Your goal
Your answer should be each line of the entries that contains the word "двигателя", copied in full.

Available records
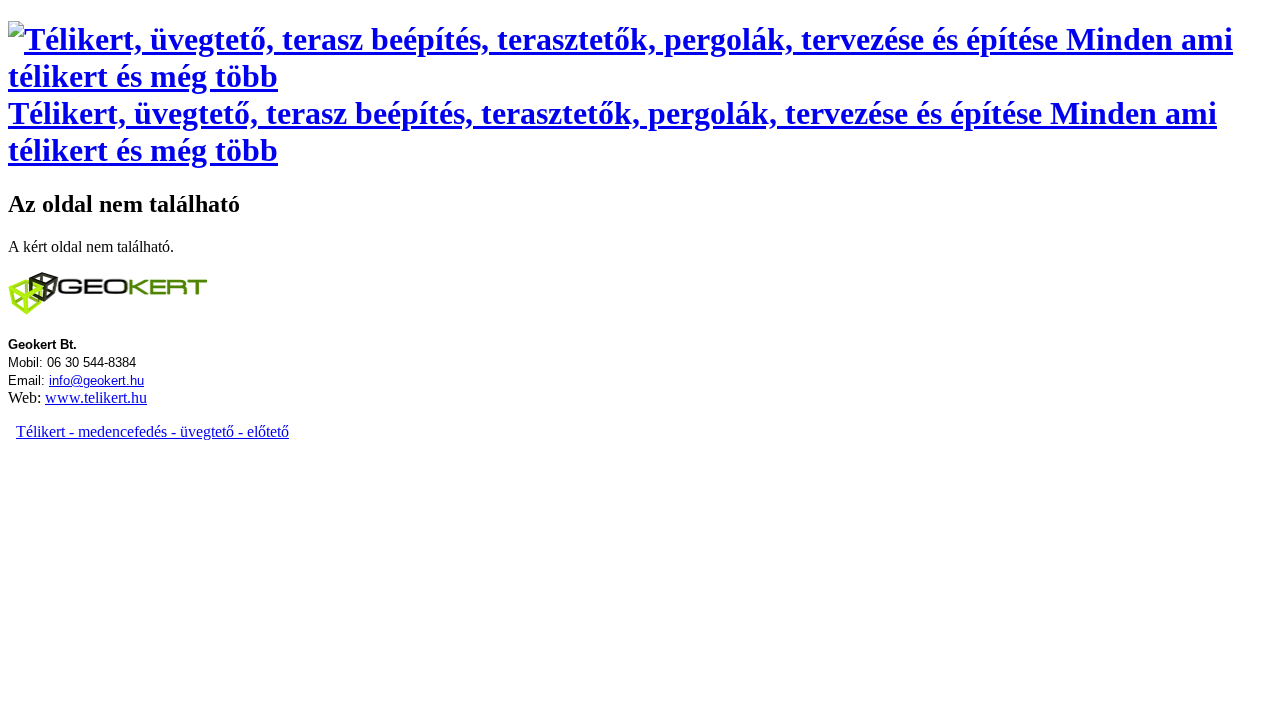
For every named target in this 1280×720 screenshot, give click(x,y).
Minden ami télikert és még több (612, 131)
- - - (152, 431)
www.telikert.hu (96, 397)
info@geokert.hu (96, 380)
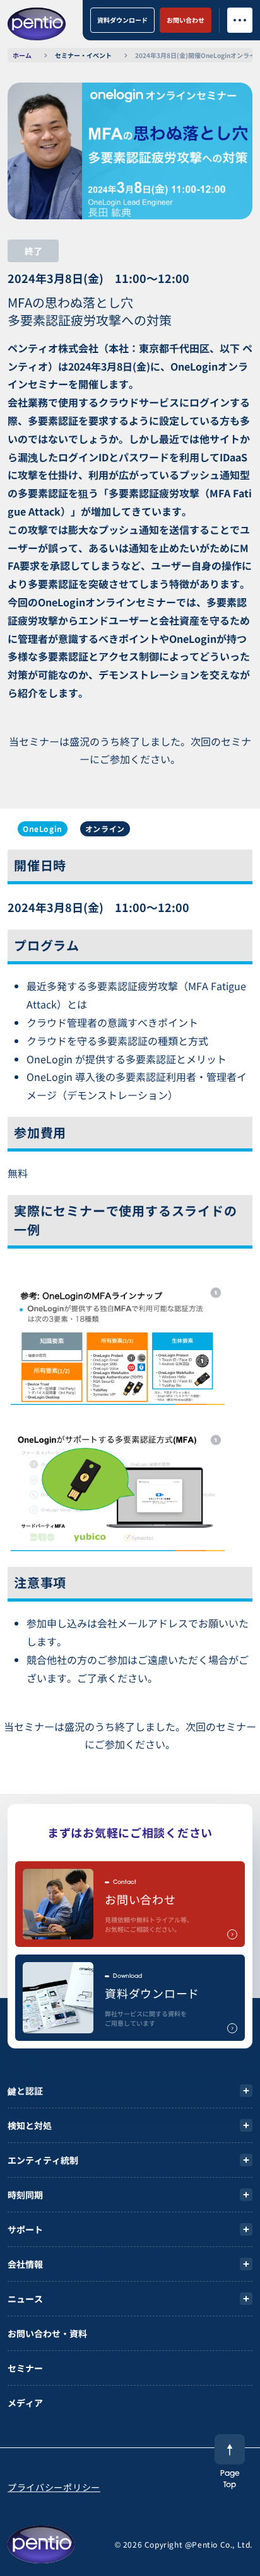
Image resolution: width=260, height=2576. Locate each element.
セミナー (25, 2368)
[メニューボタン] (239, 20)
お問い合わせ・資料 (47, 2333)
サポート (25, 2229)
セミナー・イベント (83, 55)
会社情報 (25, 2264)
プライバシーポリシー (54, 2487)
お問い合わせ (185, 20)
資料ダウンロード (122, 20)
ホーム (22, 55)
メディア (25, 2402)
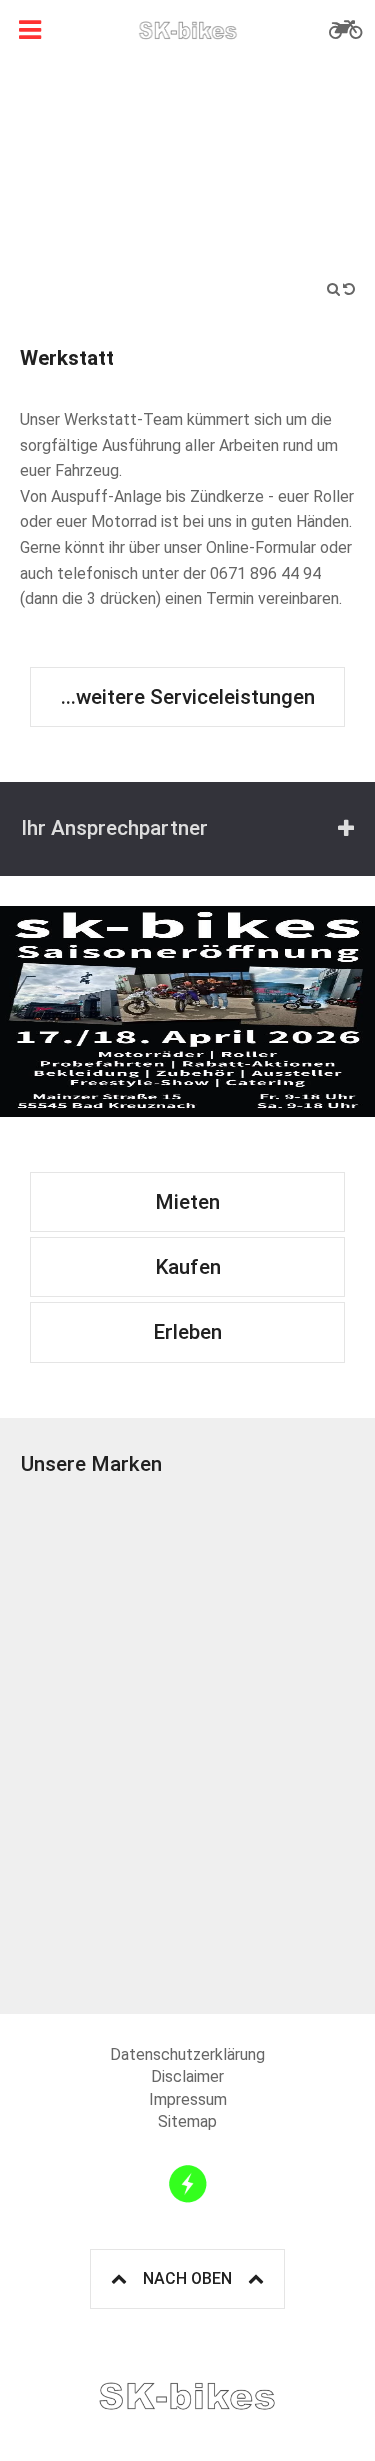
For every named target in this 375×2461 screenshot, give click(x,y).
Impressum (188, 2099)
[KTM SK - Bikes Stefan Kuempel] (272, 1576)
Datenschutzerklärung (187, 2054)
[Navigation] (30, 30)
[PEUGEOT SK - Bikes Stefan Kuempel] (104, 1911)
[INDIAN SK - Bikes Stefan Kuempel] (104, 1743)
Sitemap (187, 2121)
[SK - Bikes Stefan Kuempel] (188, 30)
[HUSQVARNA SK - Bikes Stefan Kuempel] (272, 1743)
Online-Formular (261, 547)
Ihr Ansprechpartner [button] (114, 828)
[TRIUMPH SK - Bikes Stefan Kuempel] (104, 1576)
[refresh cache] (188, 2184)
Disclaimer (187, 2076)
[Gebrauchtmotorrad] (345, 30)
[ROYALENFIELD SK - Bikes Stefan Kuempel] (272, 1911)
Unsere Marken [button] (91, 1464)
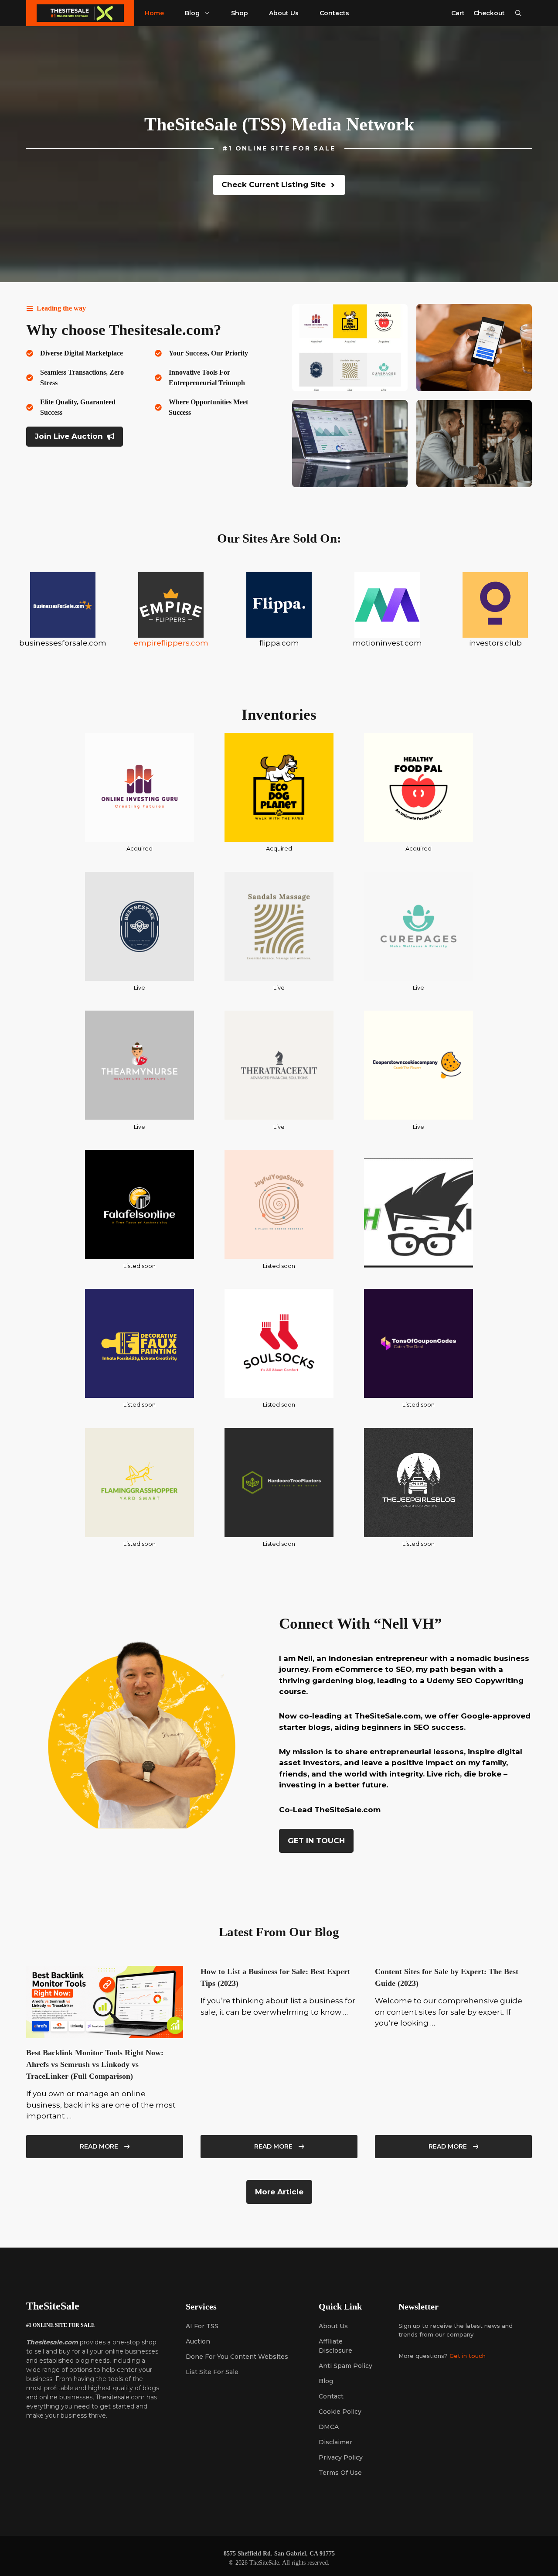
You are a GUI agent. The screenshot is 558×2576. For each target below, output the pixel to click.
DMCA (329, 2427)
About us (333, 2326)
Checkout (489, 13)
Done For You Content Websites (237, 2357)
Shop (239, 13)
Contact (331, 2396)
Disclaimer (335, 2442)
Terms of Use (340, 2473)
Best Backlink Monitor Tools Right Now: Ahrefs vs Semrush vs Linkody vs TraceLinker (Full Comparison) (94, 2064)
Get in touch (467, 2355)
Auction (198, 2341)
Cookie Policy (340, 2411)
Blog (192, 13)
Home (154, 13)
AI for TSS (202, 2326)
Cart (458, 13)
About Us (284, 13)
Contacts (334, 13)
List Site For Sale (212, 2372)
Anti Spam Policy (345, 2366)
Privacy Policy (341, 2457)
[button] (518, 13)
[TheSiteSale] (80, 13)
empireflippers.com (170, 643)
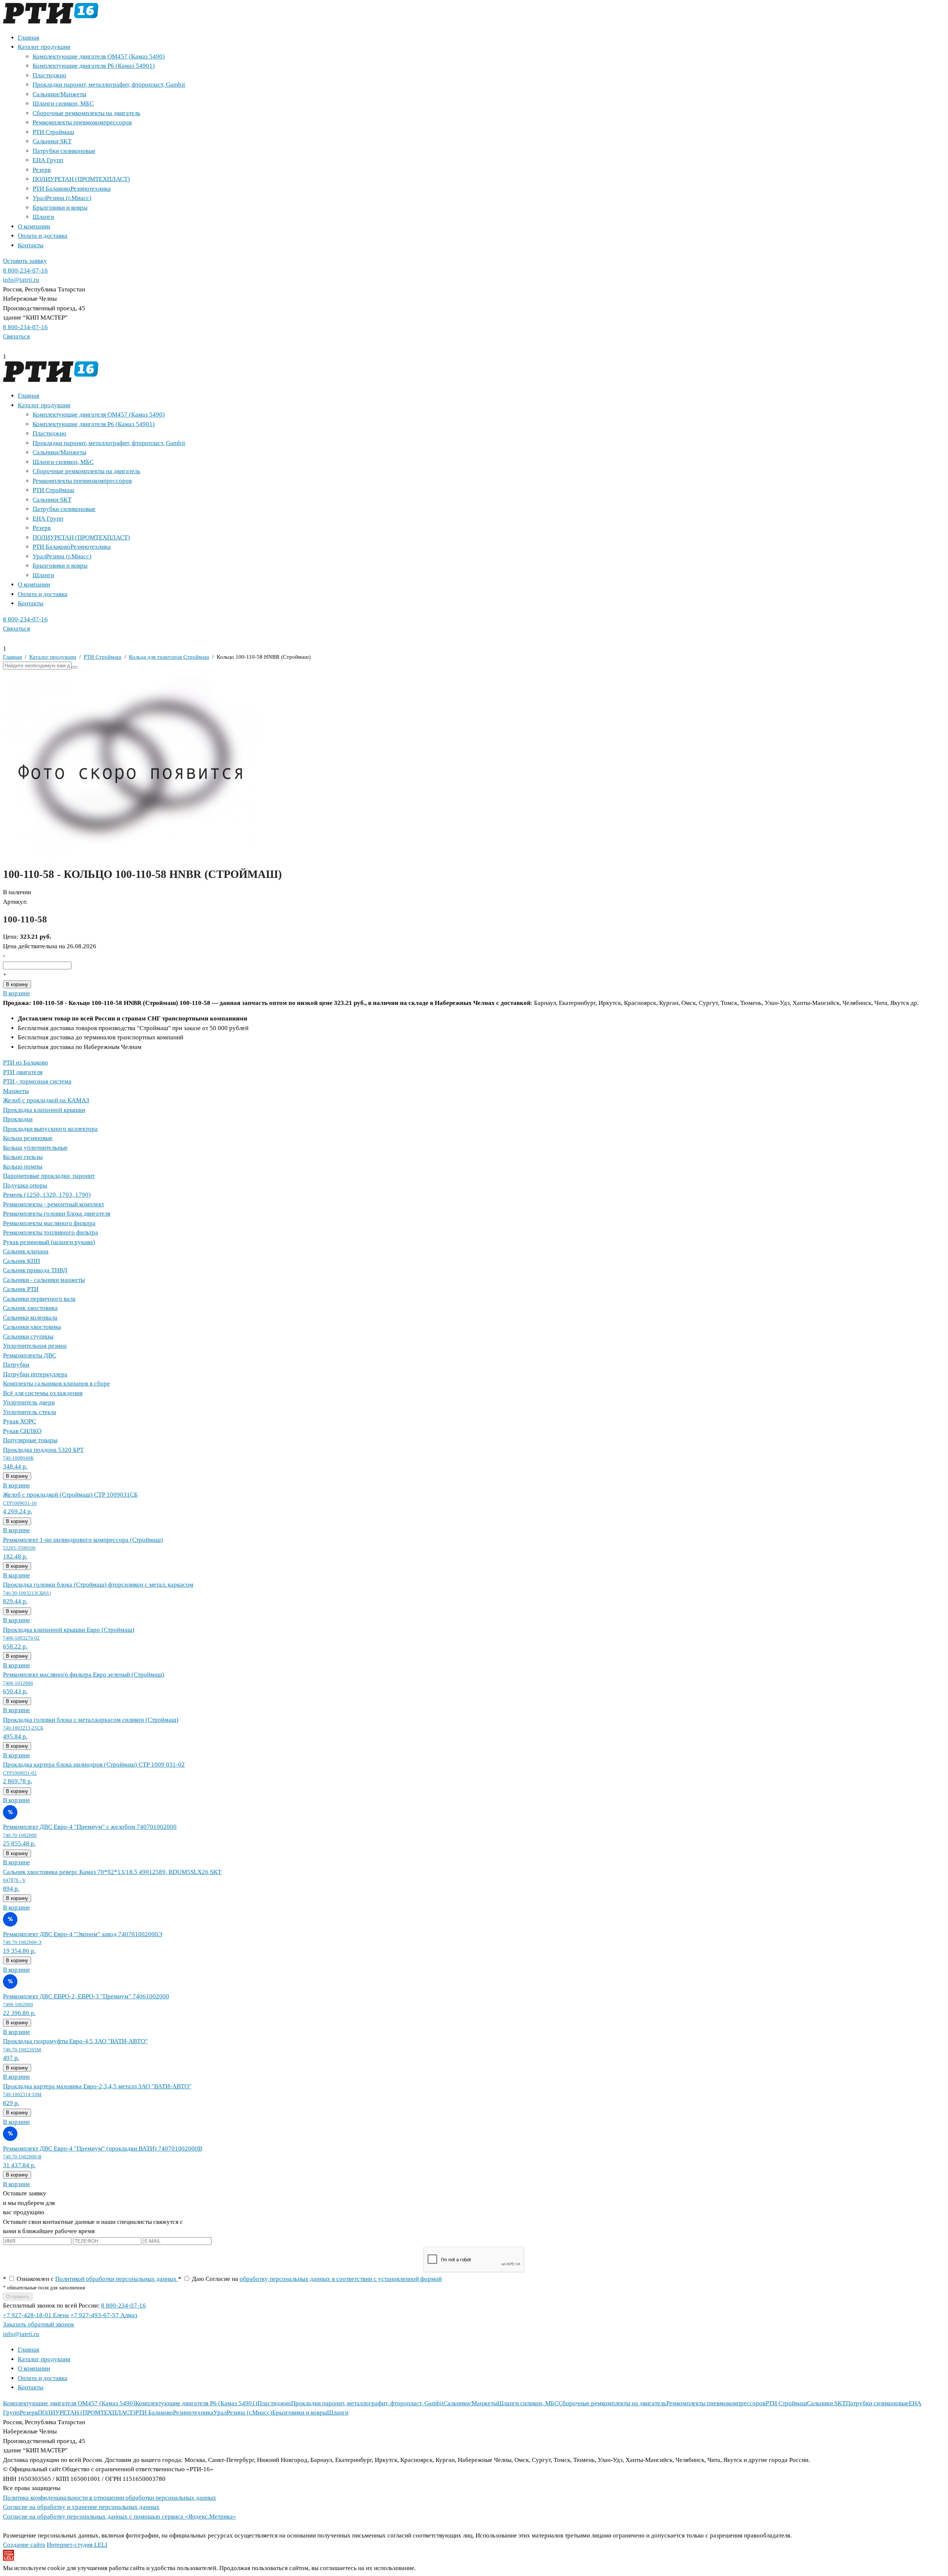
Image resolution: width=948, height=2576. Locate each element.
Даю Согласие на (310, 2278)
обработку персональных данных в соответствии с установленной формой (341, 2278)
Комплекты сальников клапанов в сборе (56, 1383)
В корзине (16, 993)
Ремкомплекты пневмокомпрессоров (82, 122)
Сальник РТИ (21, 1289)
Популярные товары (30, 1440)
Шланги (43, 216)
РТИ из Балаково (25, 1062)
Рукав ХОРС (19, 1421)
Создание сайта (24, 2544)
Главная (28, 37)
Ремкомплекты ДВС (29, 1355)
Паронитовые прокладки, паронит (49, 1175)
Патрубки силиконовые (64, 150)
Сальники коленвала (30, 1317)
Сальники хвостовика (32, 1326)
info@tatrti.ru (21, 279)
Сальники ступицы (28, 1336)
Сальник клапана (26, 1251)
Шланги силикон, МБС (63, 103)
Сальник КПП (21, 1260)
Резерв (42, 169)
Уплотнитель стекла (29, 1412)
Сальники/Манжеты (59, 94)
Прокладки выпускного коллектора (50, 1128)
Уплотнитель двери (29, 1402)
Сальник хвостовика (30, 1308)
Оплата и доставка (42, 235)
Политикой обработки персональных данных (116, 2278)
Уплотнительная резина (35, 1345)
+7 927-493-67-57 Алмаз (103, 2315)
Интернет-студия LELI (77, 2544)
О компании (34, 226)
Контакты (30, 245)
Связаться (16, 336)
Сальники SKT (52, 141)
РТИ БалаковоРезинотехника (72, 188)
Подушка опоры (25, 1185)
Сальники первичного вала (39, 1298)
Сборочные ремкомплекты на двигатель (86, 113)
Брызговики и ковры (60, 207)
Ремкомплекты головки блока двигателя (56, 1213)
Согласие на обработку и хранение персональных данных (81, 2506)
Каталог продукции (44, 46)
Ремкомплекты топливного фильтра (50, 1232)
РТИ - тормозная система (37, 1081)
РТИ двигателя (23, 1072)
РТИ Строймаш (53, 132)
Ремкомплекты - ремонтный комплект (53, 1204)
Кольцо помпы (22, 1166)
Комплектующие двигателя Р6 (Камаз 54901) (94, 65)
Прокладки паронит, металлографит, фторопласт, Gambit (109, 84)
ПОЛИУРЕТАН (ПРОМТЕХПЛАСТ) (81, 179)
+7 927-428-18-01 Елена (36, 2315)
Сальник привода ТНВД (35, 1270)
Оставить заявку (25, 260)
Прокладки (18, 1119)
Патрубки (16, 1364)
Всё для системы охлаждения (43, 1393)
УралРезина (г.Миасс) (62, 197)
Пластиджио (49, 75)
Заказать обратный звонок (38, 2324)
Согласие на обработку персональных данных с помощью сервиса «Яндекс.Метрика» (119, 2516)
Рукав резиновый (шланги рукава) (49, 1242)
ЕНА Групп (48, 160)
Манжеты (16, 1091)
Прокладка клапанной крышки (44, 1109)
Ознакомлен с (90, 2278)
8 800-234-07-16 (25, 270)
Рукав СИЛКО (22, 1430)
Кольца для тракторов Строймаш (169, 657)
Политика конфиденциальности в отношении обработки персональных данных (109, 2497)
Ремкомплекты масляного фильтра (49, 1223)
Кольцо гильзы (23, 1156)
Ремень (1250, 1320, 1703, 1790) (47, 1194)
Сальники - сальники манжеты (44, 1279)
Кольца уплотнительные (35, 1147)
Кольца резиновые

Your solution
Ремкомплекты головки блока двигателя (56, 1213)
РТИ двигателя (23, 1072)
Комплектующие двигателя Р6 (Камаз 54901) (94, 65)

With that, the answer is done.